Moreover, many of the existing studies of determinants of corporate voluntary disclosures are from developed countries. However, according to New Institutional Theory and Resource Dependency Theory, these results many not be applicable in developing countries. Finally, there are few cross-countries studies examining the quantity of corporate voluntary disclosure studies, and even fewer prior cross-countries studies on the quality of corporate voluntary disclosure particularly. It is the belief of the current research that the relationships between the quality of corporate voluntary disclosure and national legal systems, the financial expertise of directors, and audit committees have not previously been studied.
Consequently, this thesis sought to examine factors relating mainly to the quality of corporate voluntary disclosure in ten developing countries: Turkey, Singapore, Malaysia, India, Ghana, Nigeria, South Africa, Brazil, Mexico and Chile. Unambiguously, the thesis interest was to examine how firm level factors are related to the quantity and quality of voluntary disclosure, as shown in annual reports. Also, it analyses how country level factors are associated with the quantity and quality of voluntary disclosure. New Institutional Sociology, Resource Dependence, and Agency theories have been used to explain these relationships.
Methodologically, the quality and quantity of corporate voluntary disclosure was extracted from 600 corporate annual reports, taken from 300 randomly selected companies from 10 countries for the years 2011 and 2012. Then, an un-weighted corporate voluntary disclosure index measured both the quality and quantity of corporate voluntary disclosure.
Results from multiple linear regression models show that share diffusion ownership was positively related to the quantity of corporate voluntary disclosure, as were the country level of press freedom, accounting professionalism and tertiary education.
Share diffusion ownership, and country level of accounting professionalism, were negatively related to the quality of corporate voluntary disclosure. However, being audited by the big four auditing firms, and country level of tertiary education disclosure, were positively correlated with the quality of corporate voluntary disclosure.

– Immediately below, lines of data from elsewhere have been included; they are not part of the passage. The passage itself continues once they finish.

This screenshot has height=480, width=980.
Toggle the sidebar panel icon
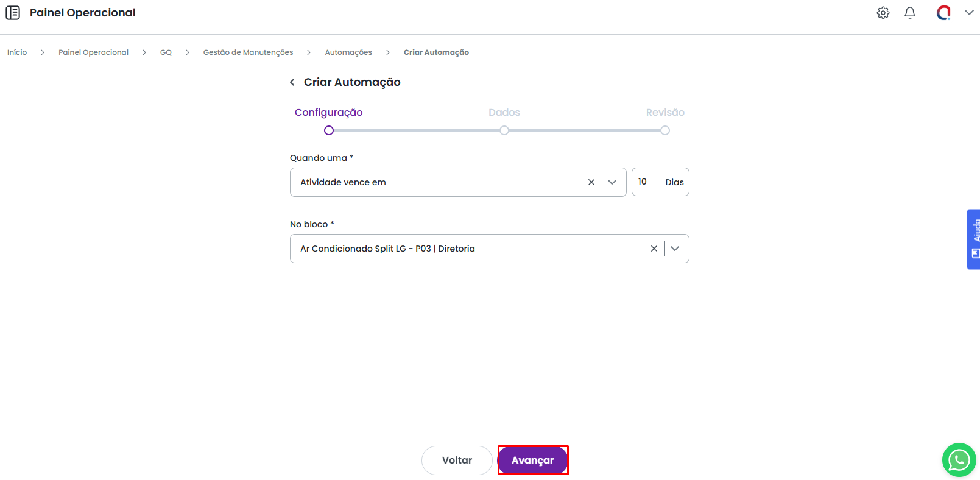13,13
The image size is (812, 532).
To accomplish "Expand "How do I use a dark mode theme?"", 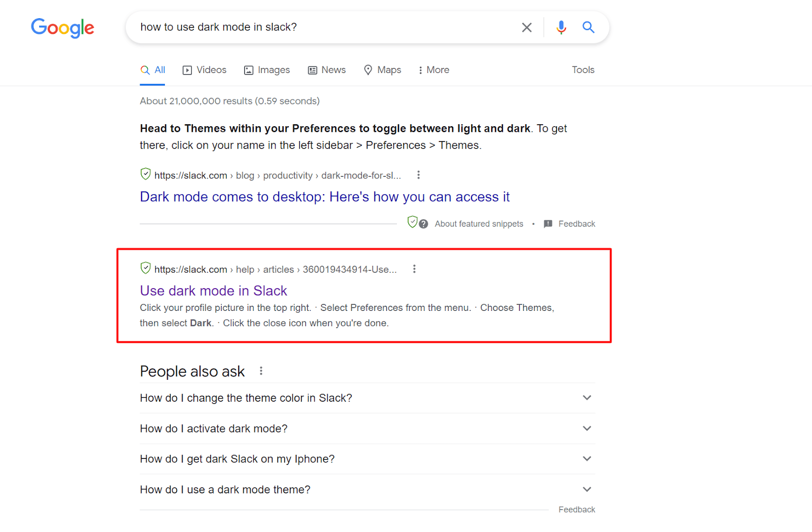I will [587, 489].
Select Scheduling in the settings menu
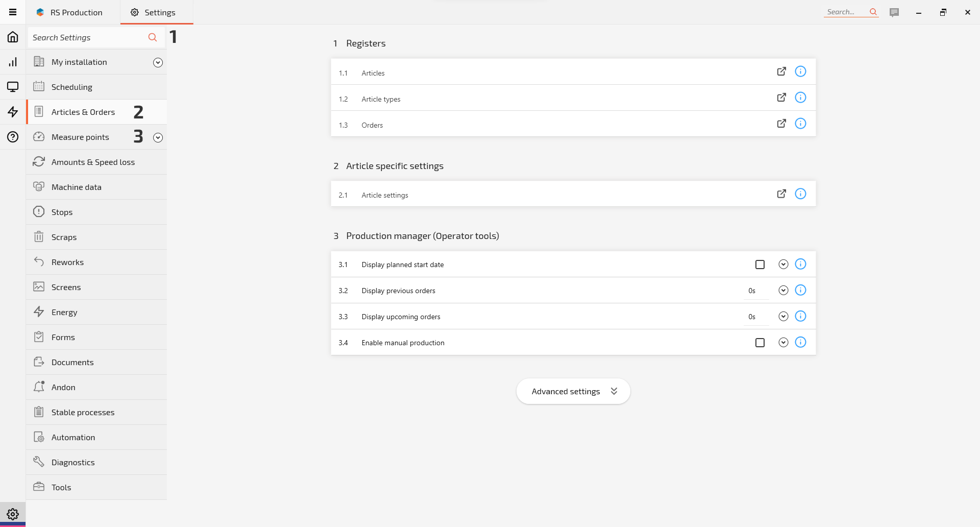980x527 pixels. point(72,87)
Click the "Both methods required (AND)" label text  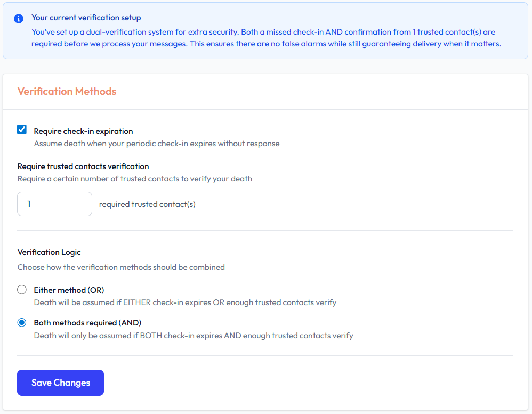(87, 323)
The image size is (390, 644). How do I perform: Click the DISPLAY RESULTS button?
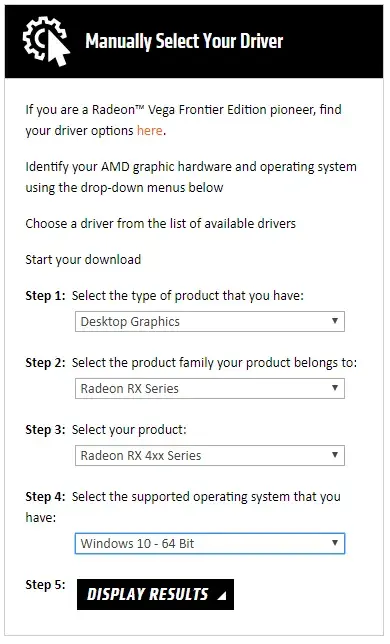tap(155, 594)
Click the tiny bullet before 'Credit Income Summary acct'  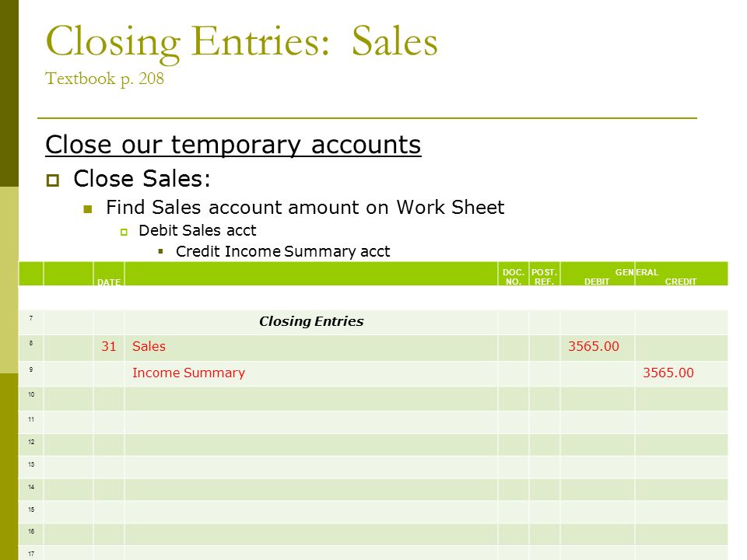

The results of percentage of audit committee on board directors, the percentage of board directors who have financial expertise, and the percentage of independent board directors were not related to either the quality or quantity of corporate voluntary disclosure.
These results imply that regulators should focus their enforcement efforts on corporate bodies who are likely to have limited voluntary disclosure, to reduce enforcement costs. This means that governments, regulatory bodies and industrial associations should ensure that there is press freedom, professionalism, economic development and high educational levels in order to motivate corporations to disclose corporate information voluntarily.
This thesis contributes to the literature in four main ways, through its investigation of the quality of corporate voluntary disclosure, contextually, its reconciliation of contradictory previous results and its offering of policy implications for regulators.